Metabolic resistance of Abeta3pE-42, epitope of the anti-Alzheimer therapeutic antibody, donanemab.

Amyloid beta peptide (Abeta) starting with pyroglutamate (pE) at position 3 and ending at position 42 (Abeta3pE-42) is a dominant species that accumulates in Alzheimer's disease (AD) brain. Consistently, a therapeutic antibody raised against this species, donanemab, has succeeded in recent clinical trials. While the primary Abeta species produced physiologically is Abeta1-40/42, an explanation for how and why this physiological Abeta is converted to the pathological form has remained elusive. The conversion of Abeta1-42 to Abeta3pE-42 is likely to take place after deposition of Abeta1-42 given that Abeta3pE-42 plaques arise significantly later than Abeta1-42 deposition in the brains of single App knock-in and APP-transgenic mice. Here, we present experimental evidence that accounts for the aging-associated Abeta3pE-42 deposition.

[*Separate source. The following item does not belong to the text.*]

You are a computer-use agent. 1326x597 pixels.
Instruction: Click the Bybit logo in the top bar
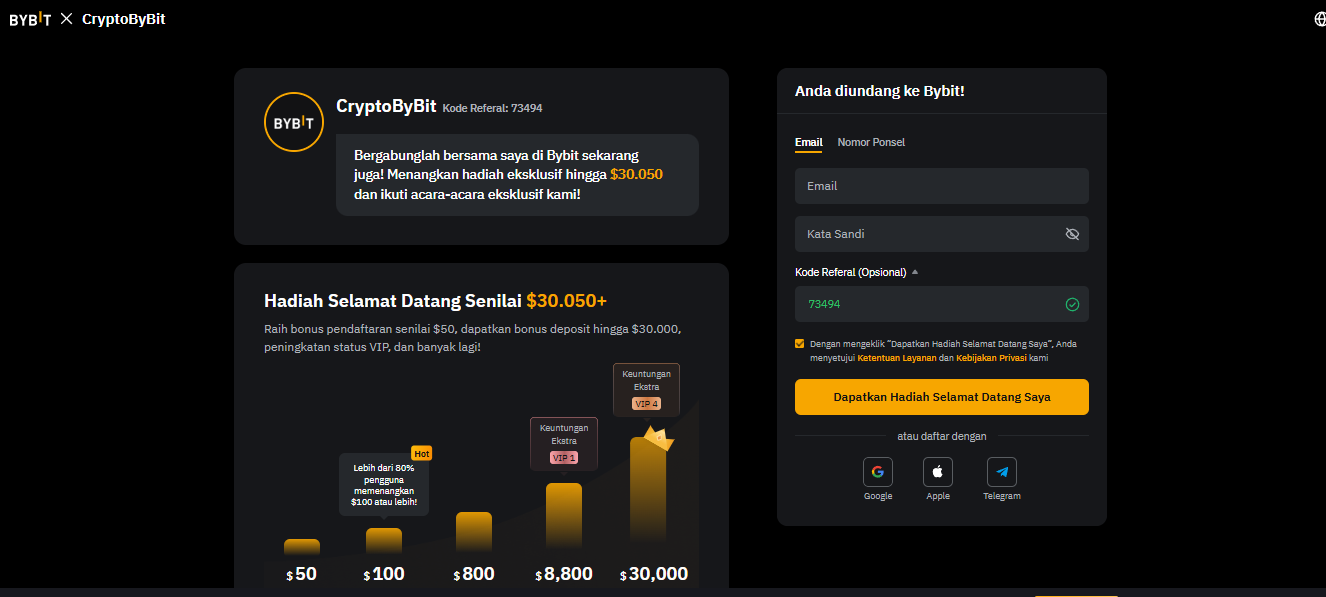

Abeta3pE-42 is metabolically more stable than other AbetaX-42 species. Consistently, newly generated knock-in mice, AppNL-(deltaDA)-F and AppNL-(deltaDA)-Q-F, showed no detectable Abeta pathology even after aging. In addition, a deficiency of NEP facilitated Abeta3pE-42 deposition. Abeta3pE-42 is thus likely to be a probabilistic by-product of Abeta1-42 metabolism that selectively accumulates over a long-time range of brain aging. ### Competing Interest Statement The authors have declared no competing interest.